## TASK STATEMENT
There is a line below that contains "Click the down". Please reproduce it and all following lines exactly, through the final one.

## MATERIALS PROVIDED
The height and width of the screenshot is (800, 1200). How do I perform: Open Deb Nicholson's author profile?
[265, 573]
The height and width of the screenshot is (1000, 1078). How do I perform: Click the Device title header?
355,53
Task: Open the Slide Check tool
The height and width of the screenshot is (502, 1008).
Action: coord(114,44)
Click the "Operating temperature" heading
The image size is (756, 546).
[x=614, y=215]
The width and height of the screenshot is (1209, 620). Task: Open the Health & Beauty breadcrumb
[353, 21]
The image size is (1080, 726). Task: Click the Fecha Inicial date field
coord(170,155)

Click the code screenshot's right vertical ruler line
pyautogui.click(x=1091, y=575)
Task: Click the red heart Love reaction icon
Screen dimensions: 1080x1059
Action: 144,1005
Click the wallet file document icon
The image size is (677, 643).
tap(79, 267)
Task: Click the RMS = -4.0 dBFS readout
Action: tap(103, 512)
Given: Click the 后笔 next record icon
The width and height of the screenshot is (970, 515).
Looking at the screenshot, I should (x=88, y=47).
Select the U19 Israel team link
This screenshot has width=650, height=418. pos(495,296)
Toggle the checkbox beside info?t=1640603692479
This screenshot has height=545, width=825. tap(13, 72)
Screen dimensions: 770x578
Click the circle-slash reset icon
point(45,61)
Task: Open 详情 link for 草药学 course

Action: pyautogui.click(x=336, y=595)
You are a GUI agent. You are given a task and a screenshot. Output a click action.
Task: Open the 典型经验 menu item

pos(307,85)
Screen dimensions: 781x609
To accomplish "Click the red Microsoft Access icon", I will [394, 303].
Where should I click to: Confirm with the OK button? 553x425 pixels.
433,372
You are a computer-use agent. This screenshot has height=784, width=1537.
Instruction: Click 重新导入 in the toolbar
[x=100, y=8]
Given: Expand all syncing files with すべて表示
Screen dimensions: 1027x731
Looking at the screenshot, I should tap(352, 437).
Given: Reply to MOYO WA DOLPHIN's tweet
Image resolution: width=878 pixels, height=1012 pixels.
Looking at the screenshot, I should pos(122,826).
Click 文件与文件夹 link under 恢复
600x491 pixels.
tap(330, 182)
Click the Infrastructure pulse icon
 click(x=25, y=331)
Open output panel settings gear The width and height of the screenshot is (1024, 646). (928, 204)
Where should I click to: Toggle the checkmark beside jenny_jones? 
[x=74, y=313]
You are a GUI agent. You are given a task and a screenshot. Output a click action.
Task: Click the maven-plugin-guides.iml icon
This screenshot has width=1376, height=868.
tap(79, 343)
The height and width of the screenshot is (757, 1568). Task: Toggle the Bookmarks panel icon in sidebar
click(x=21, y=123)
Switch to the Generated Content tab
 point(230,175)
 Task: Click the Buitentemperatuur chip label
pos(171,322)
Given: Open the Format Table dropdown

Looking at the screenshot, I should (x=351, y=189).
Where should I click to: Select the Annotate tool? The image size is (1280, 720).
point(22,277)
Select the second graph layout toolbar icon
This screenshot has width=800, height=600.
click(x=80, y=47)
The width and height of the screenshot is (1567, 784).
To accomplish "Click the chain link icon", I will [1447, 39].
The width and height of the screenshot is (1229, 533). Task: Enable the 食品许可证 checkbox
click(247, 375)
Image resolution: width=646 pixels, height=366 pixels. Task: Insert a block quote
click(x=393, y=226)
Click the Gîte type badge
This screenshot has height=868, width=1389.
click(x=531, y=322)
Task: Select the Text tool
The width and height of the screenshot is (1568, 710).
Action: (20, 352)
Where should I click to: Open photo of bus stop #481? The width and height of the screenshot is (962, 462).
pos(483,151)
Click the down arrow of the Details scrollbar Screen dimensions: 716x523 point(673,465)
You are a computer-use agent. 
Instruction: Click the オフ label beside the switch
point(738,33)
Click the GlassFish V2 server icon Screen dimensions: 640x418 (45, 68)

## ANSWER TO THIS PROBLEM
Click the down arrow of the Details scrollbar Screen dimensions: 716x523 point(673,465)
You are a computer-use agent. 
Instruction: Click the オフ label beside the switch
point(738,33)
Click the GlassFish V2 server icon Screen dimensions: 640x418 (45, 68)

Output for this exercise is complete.